Nothing says summer quite like the sweet taste of a good homegrown strawberry. Many years ago during the mid-20th Century, strawberries were a profitable cash crop in western Kentucky which allowed the area to become known as the strawberry capital of the world due to the high volume of strawberry shipments that went through the area each year.

A record $500,000 worth of strawberries were shipped through Paducah by the year 1941, and ten years later, the statewide strawberry industry was estimated at $3 million annually. Many Marshall County farmers were active in growing the delicious fruit as far back as 1906 with the crop’s height coming in the 1940s.

Barger and Golighty, a Paducah produce firm, opened a shipping shed for loading fresh strawberries on the north side of Benton beginning in 1932 as Benton became the loading point for a large portion of the region’s strawberry. The berries were loaded into crates in route to Paducah either via the railroad depot at Benton or by independent carload shippers who crisscrossed the county loading up crates of berries to take to market.

The two most popular varieties of strawberries grown in Marshall County where “Dixie Aroma” and “Tennessee Beauties.” As the industry continued to grow, Benton resident Charlie Cone was crowned “King of Kentucky Strawberry Growers” in 1949 at the Kentucky State Horticulture Society meeting in Louisville after he shipped a whopping 422 crates of Tennessee Beauties during the 1949 season.

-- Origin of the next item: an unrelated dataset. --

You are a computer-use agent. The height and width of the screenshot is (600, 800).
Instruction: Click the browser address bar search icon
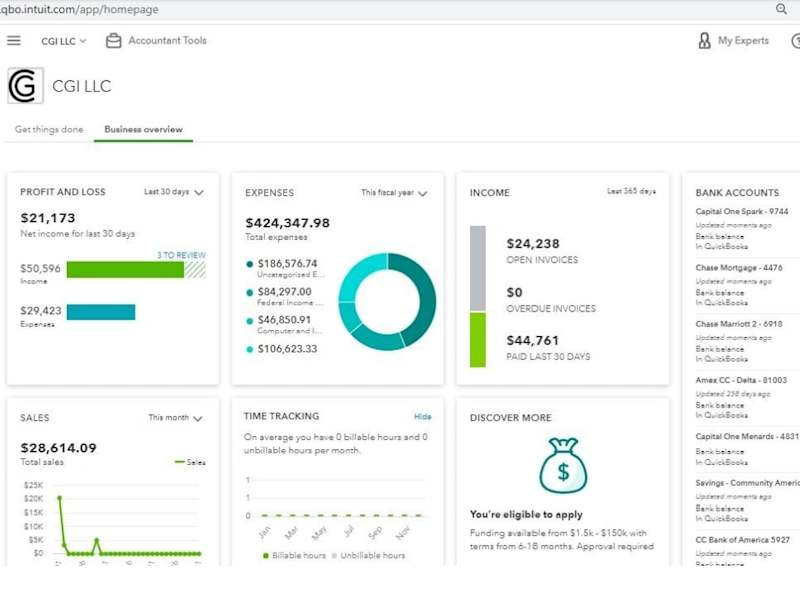coord(781,9)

Each year, farmers would hire numerous pickers to harvest the crop and many transient workers would arrive each year to pick especially during the Depression years when work and money were very hard to come by. Benton resident Johnnie Riley Davis often recalls stories her father John Riley, who farmed on the south end of present day Merrywood subdivision, would tell about the days of hiring strawberry pickers on his farm: “Dad grew strawberries throughout the mid-1900s and would hire mostly the same pickers every year,” Davis recalled.  “Dad used to tell the story about the big meal my grandmother cooked every day for the transient workers and one of the workers would always feed most of his food to the cats because he couldn’t get used to eating such a good meal since most of the time meals were very hard to come by for him.”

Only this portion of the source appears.